"""
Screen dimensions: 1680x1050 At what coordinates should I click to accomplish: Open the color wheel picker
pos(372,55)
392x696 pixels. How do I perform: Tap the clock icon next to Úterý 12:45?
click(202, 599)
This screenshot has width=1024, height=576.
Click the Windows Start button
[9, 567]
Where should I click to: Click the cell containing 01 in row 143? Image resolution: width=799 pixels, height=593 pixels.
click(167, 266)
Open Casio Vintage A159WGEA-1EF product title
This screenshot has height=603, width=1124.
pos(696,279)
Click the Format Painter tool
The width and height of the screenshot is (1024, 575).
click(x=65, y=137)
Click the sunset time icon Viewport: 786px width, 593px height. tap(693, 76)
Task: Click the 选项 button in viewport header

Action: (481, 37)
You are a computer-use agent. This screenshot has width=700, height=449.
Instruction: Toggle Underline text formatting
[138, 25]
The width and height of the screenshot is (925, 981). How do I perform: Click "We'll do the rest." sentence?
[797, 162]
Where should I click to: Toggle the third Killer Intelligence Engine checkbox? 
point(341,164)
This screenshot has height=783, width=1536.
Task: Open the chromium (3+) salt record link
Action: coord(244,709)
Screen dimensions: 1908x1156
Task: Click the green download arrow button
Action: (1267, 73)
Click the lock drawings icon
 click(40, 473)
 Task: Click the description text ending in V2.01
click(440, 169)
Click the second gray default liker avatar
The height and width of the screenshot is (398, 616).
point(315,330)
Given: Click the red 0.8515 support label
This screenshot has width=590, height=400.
"""
Exercise directions: Starting at the line that contains "Click the lock drawings icon", copy each line through the last one in the records, exactly, and output nothing else.

Exercise output:
Click the lock drawings icon
 click(40, 473)
 Task: Click the description text ending in V2.01
click(440, 169)
Click the second gray default liker avatar
The height and width of the screenshot is (398, 616).
point(315,330)
Given: Click the red 0.8515 support label
This screenshot has width=590, height=400.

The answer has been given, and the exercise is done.